Some people get irate over the silliest things. Take the debate on hardware versus software. Some people swear by rooms full of gear, others have their entire studio on the laptop. It’s many a time I read pitched battles going on at various internet fora which is better.

Non issue

I think it is a non issue. Why debate the two when you can so easily combine both worlds and reap the benefits. Why polarise an issue, when blending it can give you so much fun.


I make a point of using both analogue and digital stuff. Software and hardware. Emulation and the real thing. Why choose when using both creates unique sounds.


I love using my Android device to sample stuff outdoors (using Koala at the moment). At home I export the samples, either with or without edits, it depends. Then I use those sounds in my daw directly.


Another route is that I sample the output of the phone into the Akai S2000. Then I edit the samples in the Akai. This not only lends a typical Akai sound to the samples, it also forces me to think about the editing. This is due to the fact that editing samples in an old school sampler, like the S2000, forces you to take your time.


The latter method also creates a greater chance of mistakes. And we all know that lucky mistakes can often spice up a production no end. Using the Akai often helps create that little bit of luck.


Software is brilliant. I love tinkering with all kinds of plugins and daw features. However, there’s a danger in that. Using a modern daw can be the biggest pitfall in the deepest pit ever dug. There are too many ways to edit your sounds and arrangements. This means a production stalls in edit-mania.


For me using the daw as a glorified tape machine sometimes has its advantages. The main one is speed.

Using a bit of an analogue mindset can be a great help. I often record in audio as soon as I am remotely happy with the Midi performance. After that I do not touch the Midi again. Only in extreme faulty cases I allow myself to edit the Midi.

Session musician

The same is true of analogue sources: record them, check the recording, maybe do a few re-takes and that’s it. That’s the material you have to work with. It can be a great help to view your recording sessions as if you have a very expensive, charging by the hour, session musician in the studio. That way you prevent landing in a editing quagmire.

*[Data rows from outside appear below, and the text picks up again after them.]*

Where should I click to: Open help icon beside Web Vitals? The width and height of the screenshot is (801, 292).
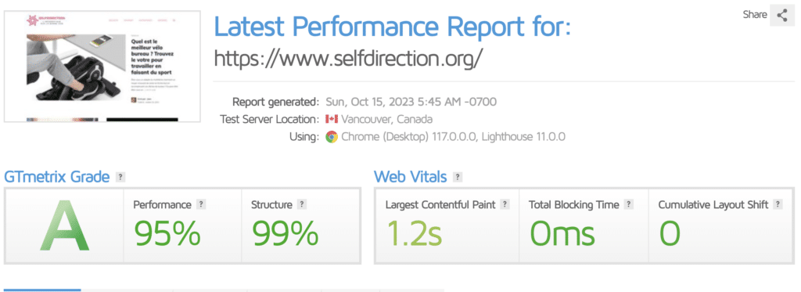[x=458, y=178]
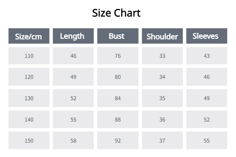
Task: Select the size 120 row cell
Action: [29, 77]
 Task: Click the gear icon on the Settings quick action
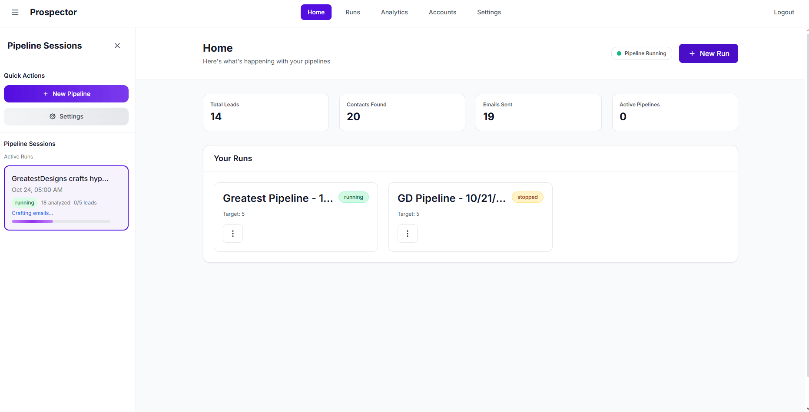click(53, 116)
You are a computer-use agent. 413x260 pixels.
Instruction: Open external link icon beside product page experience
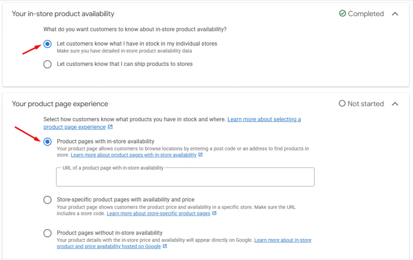tap(110, 127)
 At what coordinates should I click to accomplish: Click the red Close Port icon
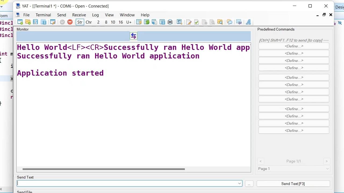point(70,22)
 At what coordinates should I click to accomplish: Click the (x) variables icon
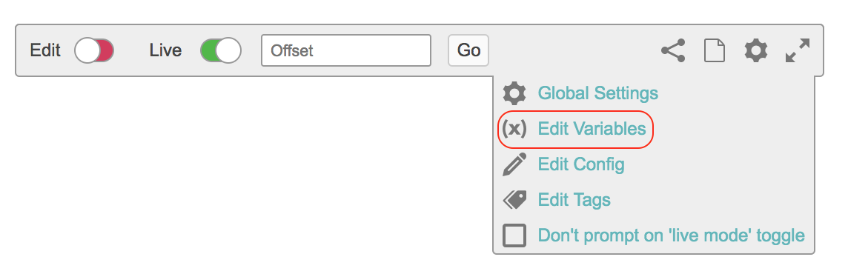coord(514,129)
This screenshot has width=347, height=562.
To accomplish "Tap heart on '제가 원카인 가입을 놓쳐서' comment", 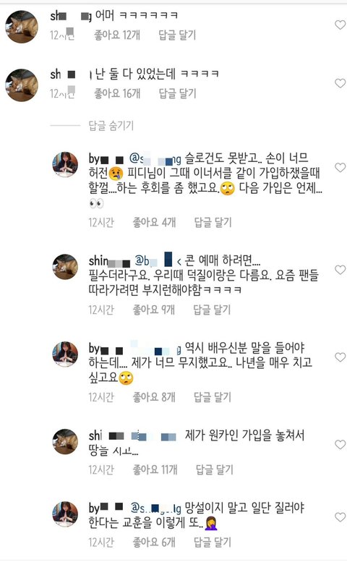I will [340, 444].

So why debate the hardware versus software issue. Just use both. And that doesn’t mean you need the budget of a tycoon. Hardware can be found for bargain prices as long as you don’t follow the herd. Case in point: I bought my S2000 for €80. And don’t forget: anything can be a valuable instrument in your production. From blocks of wood to penny whistles. From water drops falling in a metallic bowl to the rim of a glass rubbed with your finger. Just let your creative mind loose and hardware becomes a very, very broad term. Far removed from the premium stuff most of us can only dream of. That said, of course I wouldn’t say no to a Jupiter 8 or an Urei 1176 either.